Please join Donna Dickenson and the Center for Genetics and Society for Talking Biopolitics 2013. In this live web-based interview and conversation, Donna will talk with CGS's Osagie Obasogie – and with you – about her experiences in writing and promoting Me Medicine vs. We Medicine: Reclaiming Biotechnology for the Common Good, and about her thoughts on the new biopolitics.

About the Book

Are you trying to make sense of the grand claims for personalized medicine being bandied about? Let Donna Dickenson be your guide.

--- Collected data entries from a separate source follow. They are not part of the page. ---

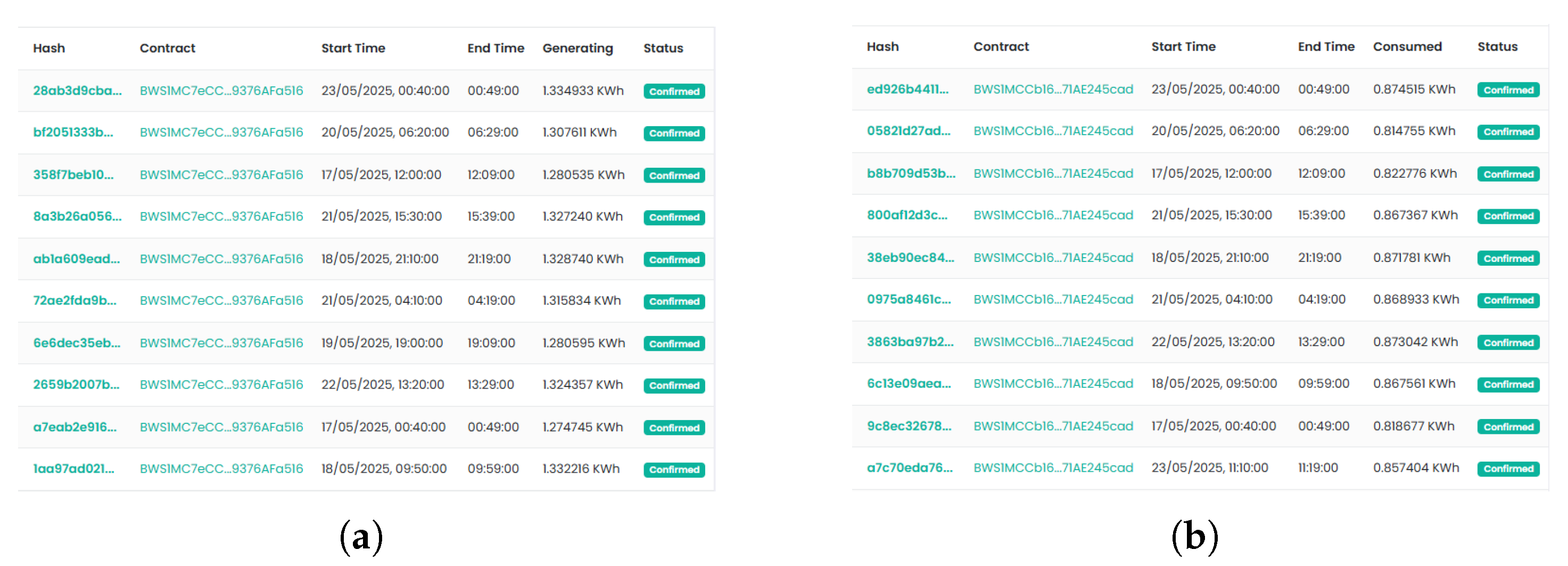Open transaction hash a7c70eda76
The height and width of the screenshot is (566, 1568).
(910, 468)
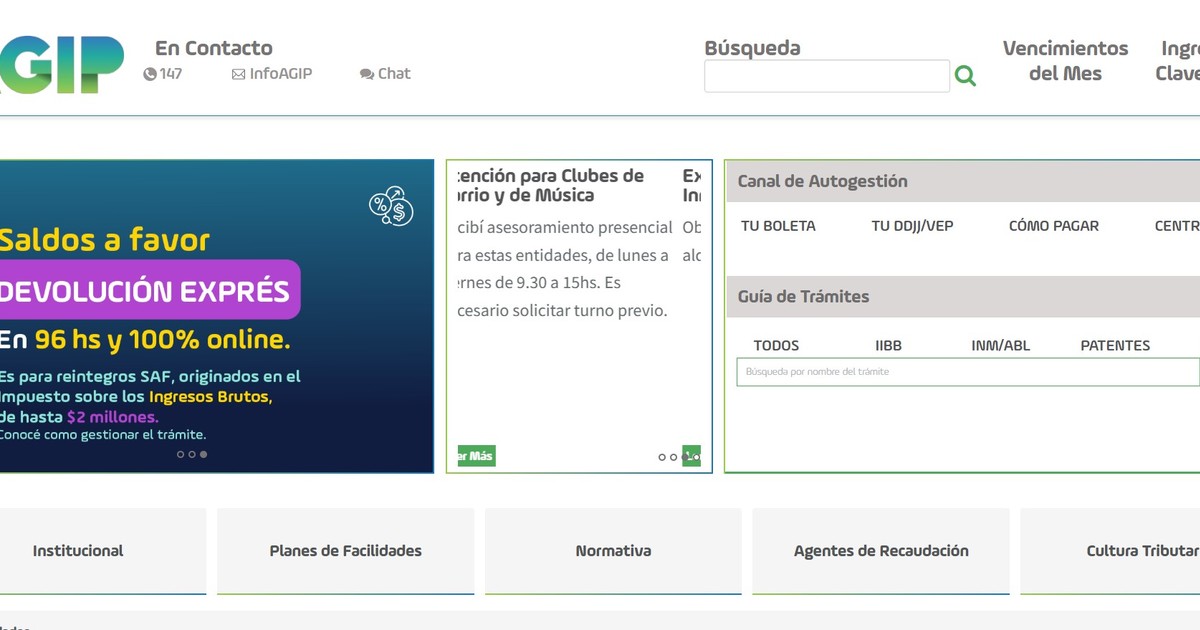This screenshot has width=1200, height=630.
Task: Click the Búsqueda search text field
Action: [826, 76]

In Me Medicine vs. We Medicine, Donna turns her keen scientific and political intelligence to biotech visions of individually tailored drugs, consumer gene tests, enhancement technologies and more. She finds tidbits of real hope for improving health care – along with scads of hype, some of it dangerous. Her must-read book makes a powerful case for taming "me-centeredness" and market domination of medicine, and for renewing our commitments to public health and the common good.

About the Author

Donna Dickenson (BA, MSc, PhD) is Emeritus Professor of Medical Ethics and Humanities at the University of London, Research Associate at the University of Oxford, and Visiting Fellow at the University of Bristol, UK. Born and educated in New England, she began her career as a journalist in New York, worked on a criminal court reform project in that city, and then became an associate in research at Yale University.

Over a forty-year career in academia, she has published more than twenty books and sixty refereed articles in the field of medical ethics and medical law. She has served on many professional bodies’ ethics committees and has given expert evidence to the UK House of Commons Science and Technology Committee. In 2006 she became the first woman to win the International Spinoza Lens Award for contribution to public debate on ethics; the first winner was Edward Said. Her previous book, Body Shopping: Converting Body Parts to Profit (2009), was widely praised, with Philip Pullman commenting: “Alarming and illuminating. No one with any interest at all in medicine and society and how they interact should miss this.”